Task instructions:
Set down all of the data that follows, keeping every character.

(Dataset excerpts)
※
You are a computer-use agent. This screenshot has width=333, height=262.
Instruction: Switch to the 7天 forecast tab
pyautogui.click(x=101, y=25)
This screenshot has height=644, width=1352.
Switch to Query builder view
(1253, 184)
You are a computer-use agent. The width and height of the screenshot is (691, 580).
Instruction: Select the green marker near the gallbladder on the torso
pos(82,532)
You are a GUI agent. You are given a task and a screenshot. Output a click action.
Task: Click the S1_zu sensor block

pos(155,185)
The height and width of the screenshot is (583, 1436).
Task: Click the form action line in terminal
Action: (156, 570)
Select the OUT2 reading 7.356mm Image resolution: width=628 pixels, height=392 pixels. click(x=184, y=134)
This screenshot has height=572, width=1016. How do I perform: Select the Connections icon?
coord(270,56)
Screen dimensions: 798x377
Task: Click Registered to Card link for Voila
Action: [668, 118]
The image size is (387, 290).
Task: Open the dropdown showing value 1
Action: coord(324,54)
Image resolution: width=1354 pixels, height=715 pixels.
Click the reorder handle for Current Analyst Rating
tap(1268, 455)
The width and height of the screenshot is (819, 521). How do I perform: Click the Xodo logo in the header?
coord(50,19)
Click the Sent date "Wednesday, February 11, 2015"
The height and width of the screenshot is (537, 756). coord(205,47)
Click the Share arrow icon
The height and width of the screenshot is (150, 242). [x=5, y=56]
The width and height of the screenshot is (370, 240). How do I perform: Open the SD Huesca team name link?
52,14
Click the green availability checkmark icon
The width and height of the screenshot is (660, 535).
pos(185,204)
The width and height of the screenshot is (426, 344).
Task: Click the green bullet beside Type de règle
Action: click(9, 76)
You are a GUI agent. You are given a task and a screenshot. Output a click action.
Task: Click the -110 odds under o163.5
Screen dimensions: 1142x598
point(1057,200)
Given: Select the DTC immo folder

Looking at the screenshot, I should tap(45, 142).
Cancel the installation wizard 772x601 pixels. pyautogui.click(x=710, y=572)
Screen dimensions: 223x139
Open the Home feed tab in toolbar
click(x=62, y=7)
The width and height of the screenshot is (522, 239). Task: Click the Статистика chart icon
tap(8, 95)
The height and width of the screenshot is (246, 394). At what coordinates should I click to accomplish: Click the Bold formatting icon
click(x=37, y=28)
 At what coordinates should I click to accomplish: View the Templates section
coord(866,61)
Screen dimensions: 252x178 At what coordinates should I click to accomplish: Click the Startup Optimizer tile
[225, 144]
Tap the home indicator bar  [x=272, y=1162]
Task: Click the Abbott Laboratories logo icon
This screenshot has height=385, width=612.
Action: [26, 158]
※
Solution to this exercise:
You are a computer-use agent. This screenshot has width=333, height=262.
Instruction: Switch to the 7天 forecast tab
pyautogui.click(x=101, y=25)
This screenshot has height=644, width=1352.
Switch to Query builder view
(1253, 184)
You are a computer-use agent. The width and height of the screenshot is (691, 580).
Instruction: Select the green marker near the gallbladder on the torso
pos(82,532)
You are a GUI agent. You are given a task and a screenshot. Output a click action.
Task: Click the S1_zu sensor block

pos(155,185)
The height and width of the screenshot is (583, 1436).
Task: Click the form action line in terminal
Action: (156, 570)
Select the OUT2 reading 7.356mm Image resolution: width=628 pixels, height=392 pixels. click(x=184, y=134)
This screenshot has height=572, width=1016. How do I perform: Select the Connections icon?
coord(270,56)
Screen dimensions: 798x377
Task: Click Registered to Card link for Voila
Action: [668, 118]
The image size is (387, 290).
Task: Open the dropdown showing value 1
Action: coord(324,54)
Image resolution: width=1354 pixels, height=715 pixels.
Click the reorder handle for Current Analyst Rating
tap(1268, 455)
The width and height of the screenshot is (819, 521). How do I perform: Click the Xodo logo in the header?
coord(50,19)
Click the Sent date "Wednesday, February 11, 2015"
The height and width of the screenshot is (537, 756). coord(205,47)
Click the Share arrow icon
The height and width of the screenshot is (150, 242). [x=5, y=56]
The width and height of the screenshot is (370, 240). How do I perform: Open the SD Huesca team name link?
52,14
Click the green availability checkmark icon
The width and height of the screenshot is (660, 535).
pos(185,204)
The width and height of the screenshot is (426, 344).
Task: Click the green bullet beside Type de règle
Action: click(9, 76)
You are a GUI agent. You are given a task and a screenshot. Output a click action.
Task: Click the -110 odds under o163.5
Screen dimensions: 1142x598
point(1057,200)
Given: Select the DTC immo folder

Looking at the screenshot, I should tap(45, 142).
Cancel the installation wizard 772x601 pixels. pyautogui.click(x=710, y=572)
Screen dimensions: 223x139
Open the Home feed tab in toolbar
click(x=62, y=7)
The width and height of the screenshot is (522, 239). Task: Click the Статистика chart icon
tap(8, 95)
The height and width of the screenshot is (246, 394). At what coordinates should I click to accomplish: Click the Bold formatting icon
click(x=37, y=28)
 At what coordinates should I click to accomplish: View the Templates section
coord(866,61)
Screen dimensions: 252x178 At what coordinates should I click to accomplish: Click the Startup Optimizer tile
[225, 144]
Tap the home indicator bar  [x=272, y=1162]
Task: Click the Abbott Laboratories logo icon
This screenshot has height=385, width=612.
Action: [26, 158]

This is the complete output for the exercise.